WHAT IS BEING ASKED: Copy every line from the records below that carries the word "agent".

INPUT:
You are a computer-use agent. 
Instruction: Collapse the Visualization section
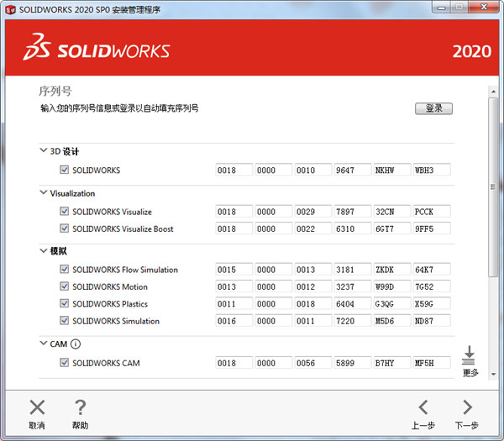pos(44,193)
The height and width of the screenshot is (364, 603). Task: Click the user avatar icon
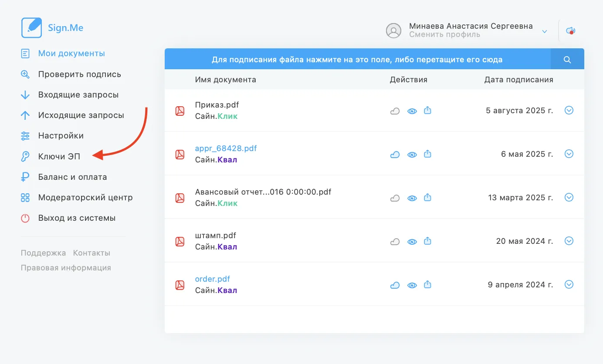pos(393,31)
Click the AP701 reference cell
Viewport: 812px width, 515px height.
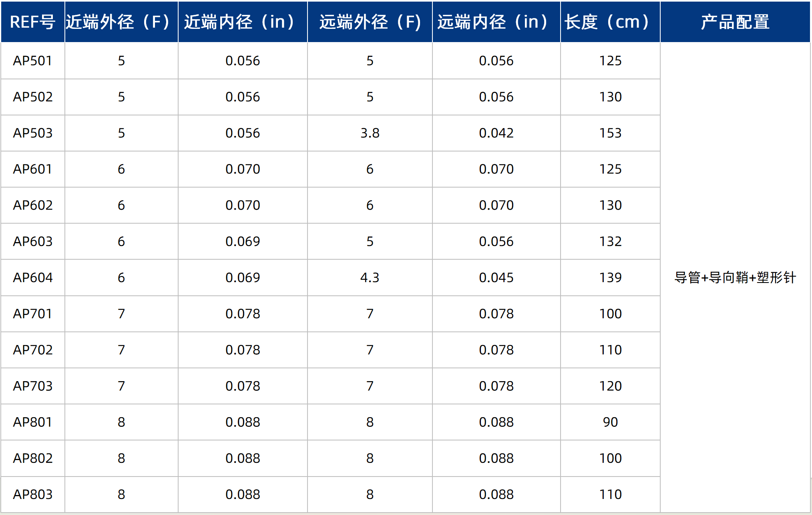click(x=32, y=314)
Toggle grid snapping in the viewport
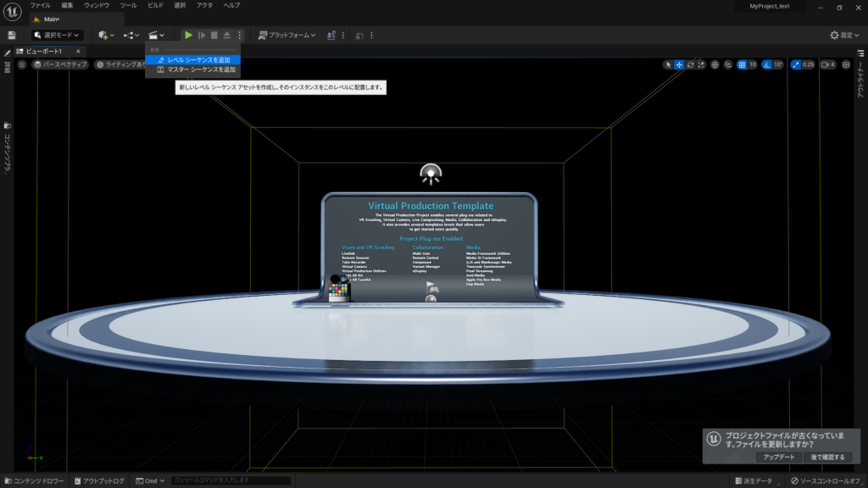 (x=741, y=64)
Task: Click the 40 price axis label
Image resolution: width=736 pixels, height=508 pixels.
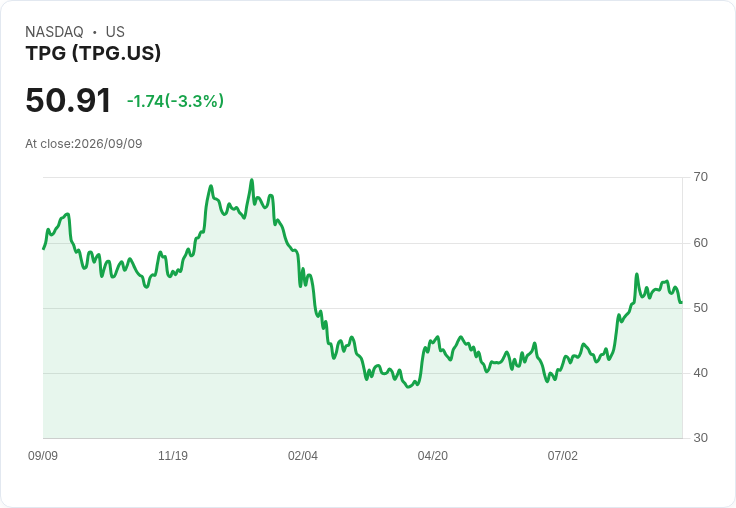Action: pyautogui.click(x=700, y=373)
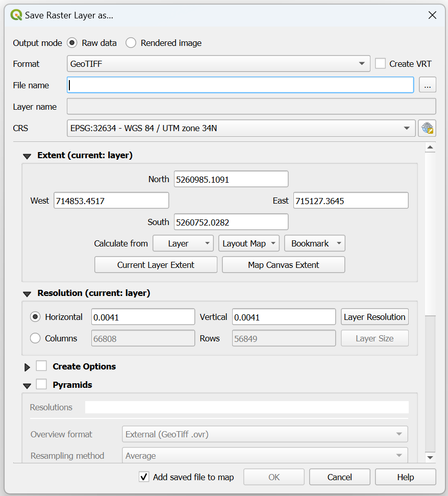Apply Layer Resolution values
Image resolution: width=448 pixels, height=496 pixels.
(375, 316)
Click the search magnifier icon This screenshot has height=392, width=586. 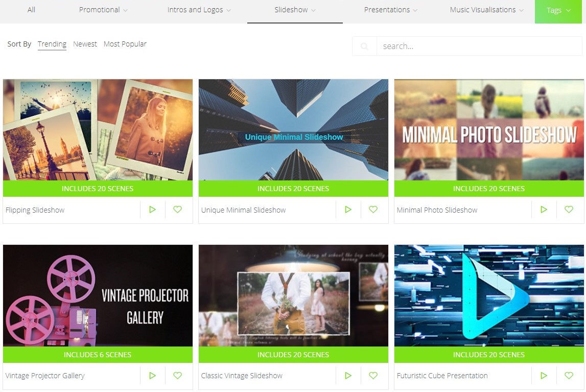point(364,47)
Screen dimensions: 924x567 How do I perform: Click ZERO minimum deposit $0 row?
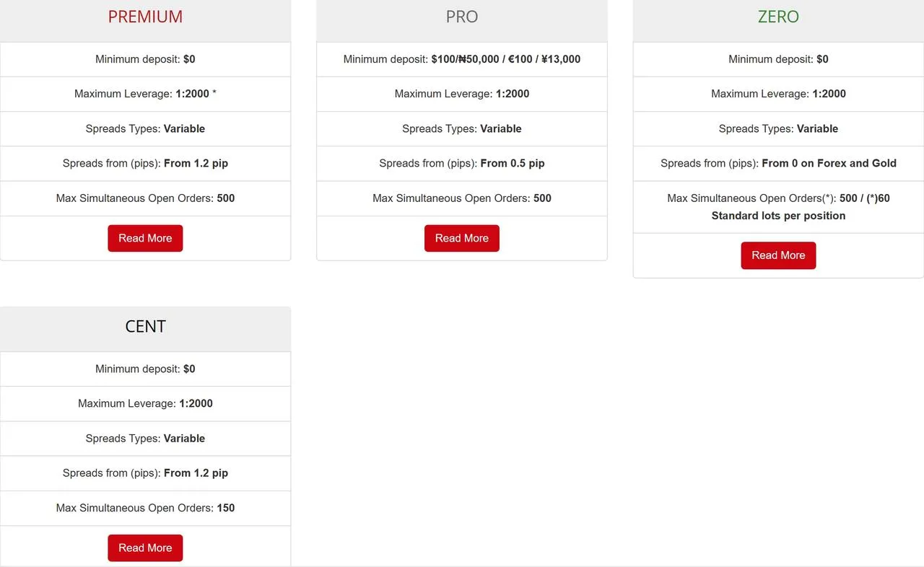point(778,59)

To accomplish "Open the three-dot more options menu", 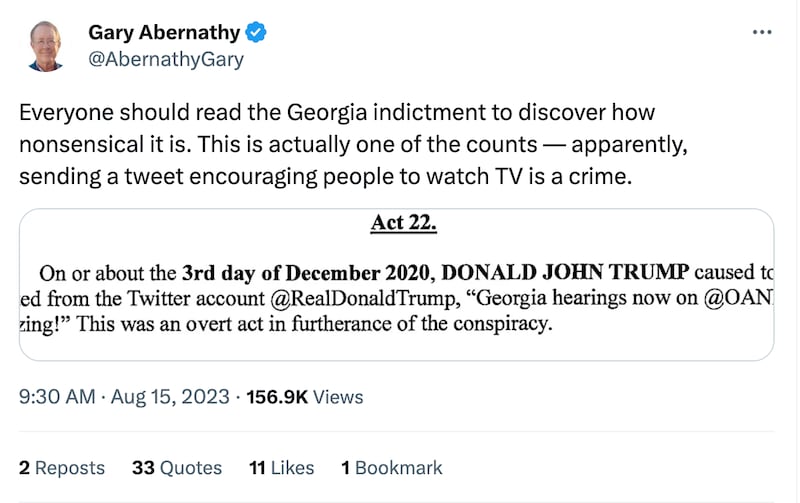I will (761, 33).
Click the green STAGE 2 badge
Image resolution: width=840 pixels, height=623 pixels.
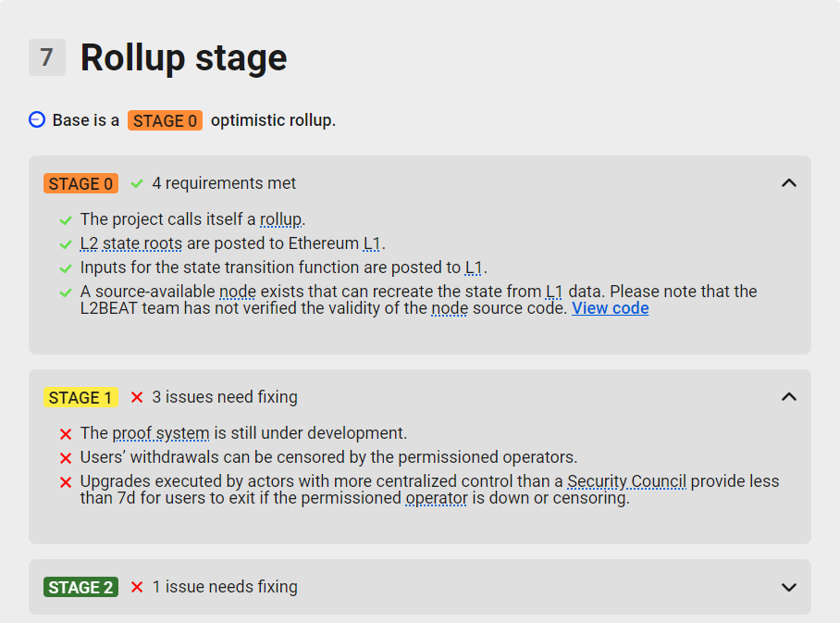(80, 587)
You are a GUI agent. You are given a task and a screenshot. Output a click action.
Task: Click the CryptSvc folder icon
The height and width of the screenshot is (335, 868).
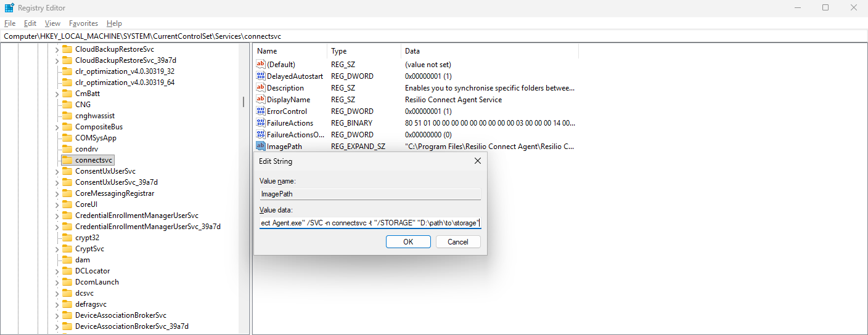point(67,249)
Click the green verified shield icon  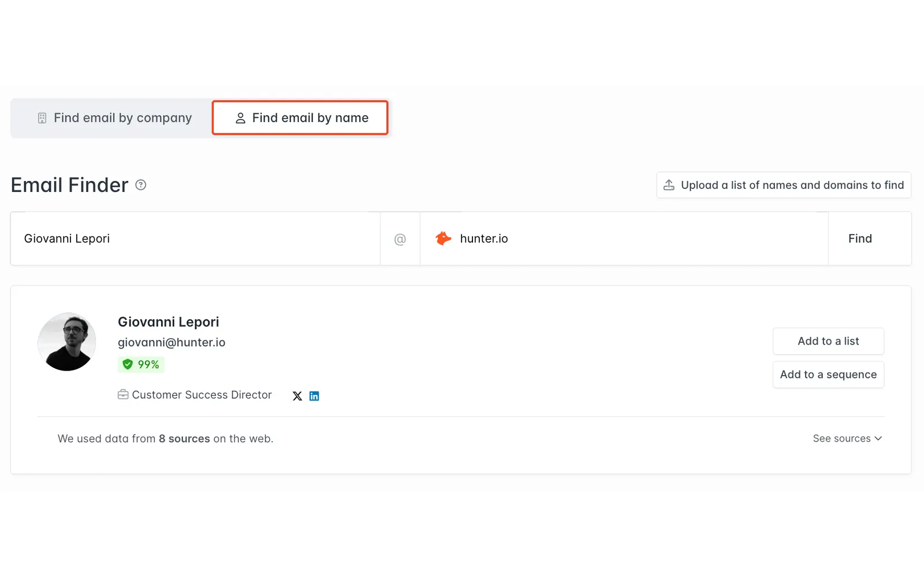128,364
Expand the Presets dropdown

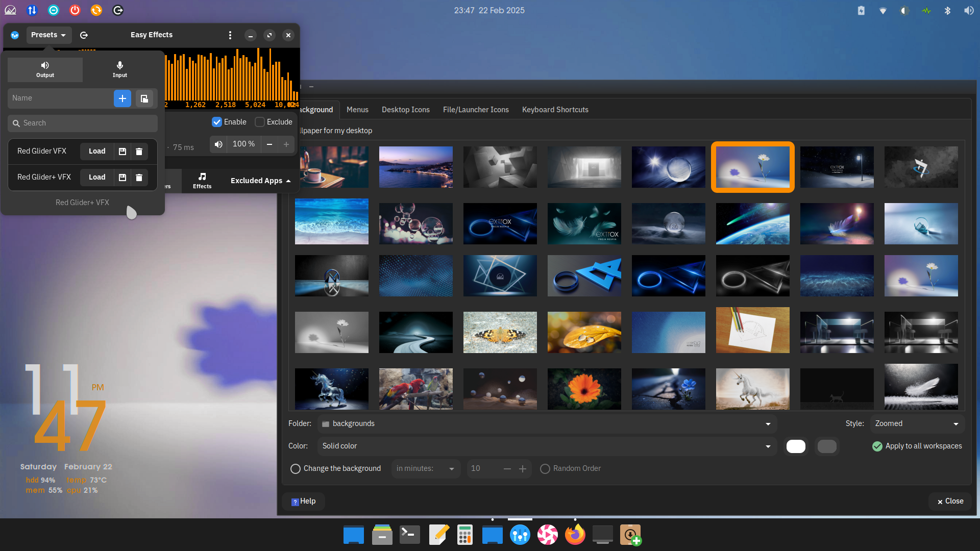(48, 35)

OUTPUT BELOW:
You are a computer-use agent. 
You are a GUI agent. You are given a task and a screenshot. Output a click action.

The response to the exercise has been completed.